Funny? I thought so, but then again, it’s my kid.
But it got me to thinking about how often I run into “Simon Says” cultures in the corporate world. Not long ago I presented to a very large company about how to improve their Internet marketing. During the presentation, the ranking executive continually interrupted me to tell me either that what I was saying was wrong, or that it was obvious.
Now, if I thought it was wrong I wouldn’t say it. (Obviously.) If I thought it was obvious it would be wrong to say it. So, clearly I wasn’t pleasing this executive in this presentation. (Let’s call him Simon.)
The funny thing, however, is that the rest of his staff appeared to be listening with rapt attention, and afterwards they went out of their way to tell me how helpful it was and how much they appreciated my help. I found it strange that none of them had attempted to say these things during the presentation, when it would have been quite helpful. Simon probably made the event less helpful for everyone there.
As I gained more experience with this company, I found that Simon was attempting to create a “Simon Says” culture. He had tried to hire people just like him and then commanded his reflections to do his bidding. And when they all did something that turned out to be wrong, that was their fault, of course.

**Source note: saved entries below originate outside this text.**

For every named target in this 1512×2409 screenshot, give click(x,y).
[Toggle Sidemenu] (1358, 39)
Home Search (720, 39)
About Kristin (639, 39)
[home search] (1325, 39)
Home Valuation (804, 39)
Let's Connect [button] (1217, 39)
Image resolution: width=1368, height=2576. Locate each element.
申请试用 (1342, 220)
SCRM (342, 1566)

I wish this was something that I came across rarely in large corporations, but I find it far more often than I would like. Powerful personalities play Simon in their organizations and command the rest to take certain actions. I often hear it said that Simons are good at running organizations where “command and control” is paramount, but I don’t think there are many jobs like that left, and I find Simons in a lot more places than those.
Increasingly, we don’t need commands. And we certainly don’t need anyone telling us, “You’re all out” when we make a mistake. We need to be creative in the face of changing circumstances. And we won’t be able to “do it wrong quickly” if we are put out of the game the first time we are wrong.
Lest I appear overly critical, I need to admit that I have caught myself behaving like a Simon at times. I have been the person who is sure that he is right. I have been the one ordering people around and then frustrated with them when things don’t work out. I hope that I have caught myself in time, mostly because people were brave enough and kind enough to let me know that I was screwing up.
What about where you work? Are you a Simon sometimes? Is that working for you? Or are you finding that people are not as creative and as freewheeling as you’d like them to be. If people don’t “think outside the box,” maybe you need to stop sitting on the box.
Or maybe you work for a Simon. If you do, you might need to decide to confront Simon when it’s important, or you might want to go find a new game to play. Because it’s only a matter of time before an unreconstructed Simon tells you, “You’re out.”